Sussurrai un sì, mentre ci accompagnò davanti alla porta, seguito da un'ulteriore mi dispiace rivolto ai miei nonni, ma anche lei sembrò apprezzare.

«Ma, Giulia» mi richiamò prima che uscissi dalla stanza «se i tuoi voti non raggiungeranno la sufficienza, al tuo posto mi preoccuperei.» Detto ciò chiuse la porta del suo ufficio.

Con i miei nonni ci avviammo nei corridoi ormai sgombri, neanche una mosca si udiva, pensai che fosse meglio così, almeno si erano persi la scena dei miei familiari che mi scortavano a casa. Mio nonno prese il mio scooter e io salii in macchina con mia nonna. 

«Mi dispiace nonna, credimi non avevo intenzione di farvi stare in pensiero, volevo solo allontanarmi il più possibile da loro... ridevano di me...»

Era come se non parlassi con lei, sembrava non mi ascoltasse proprio. Dopo una manciata di minuti mi rispose, forse voleva calmarsi per evitare di gridare.

«Ti sembra normale? Loro ridevano di te e tu scappi da scuola? Ci hai fatto morire di crepacuore solo perché quattro ragazzini ridevano?»

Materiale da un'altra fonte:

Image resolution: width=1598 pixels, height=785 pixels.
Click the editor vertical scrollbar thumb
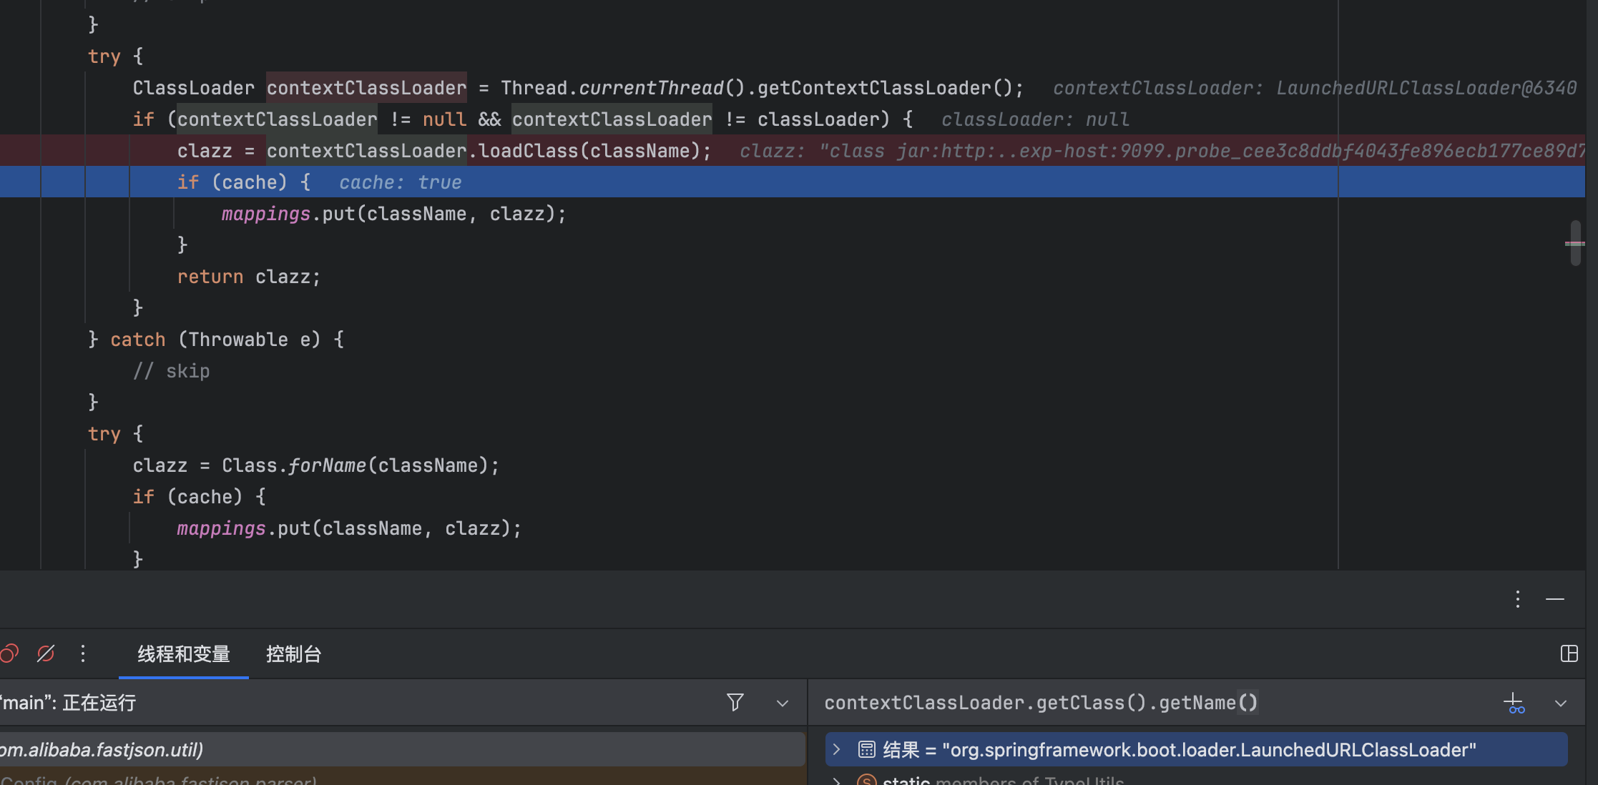1574,243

«Mi dispiace, davvero. Sai che i miei incubi mi mettono ansia, stavo pensando a quanto la mia vita fosse incasinata e la preside se ne esce con una battuta di pessimo gusto.»

Il suo sguardo era triste e spento, come sospettavo i miei tentativi di giustificare il mio comportamento non servirono a molto. Li avevo spaventati davvero. Continuai a scusarmi fin quando non entrammo in casa. 

Lo sguardo duro di mio nonno mi metteva davvero in crisi, non sapevo come gestirlo, del resto era la prima volta che lo vedevo così. 

«Finita la sospensione io ti accompagnerò a scuola e ti verrò a prendere, ora fila in camera tua a studiare. E ogni sera voglio vedere i tuoi compiti e sentirti ripetere le varie lezioni, intesi? Vai! Ti chiameremo quando sarà pronto in tavola.»

Mio nonno era deluso da me, si vedeva, e questo mi dispiaceva più di ogni altra cosa. Ero sempre stata una ragazza che voleva farsi notare per la sua bravura, per essere sempre precisa e affidabile, non avrei mai voluto deludere nessuno. E invece in un giorno avevo deluso tutti, anche me stessa. 

«Racconterete tutto alla mamma?» 

«Ovvio, lei deve sapere come ti stai comportando. Cerchiamo di darti tutto ciò che desideri, ti lasciamo la libertà di uscire, andare a scuola in motorino e tu come ci ripaghi? Quando mi avresti detto dei tuoi voti?» 

«Per favore Gianni, lasciala stare, ha capito di aver sbagliato e ora sa che deve rimediare ai suoi errori.» Mia nonna finalmente era tornata più comprensiva, magari il discorso che le avevo fatto in macchina iniziava a dare i suoi frutti, ma con mio nonno recuperare la fiducia sarebbe stata un'impresa epica.

«Non ho fame, posso restare in camera mia?» chiesi in un sussurro. Lui non mi rispose, mi diede le spalle e andò in salotto. Io attraversai il corridoio per andare nella mia stanza, chiusi a chiave la porta e mi buttai sul letto con BYOB dei Toxicity al massimo. La mia vita andava a rotoli e io ne ero l'artefice.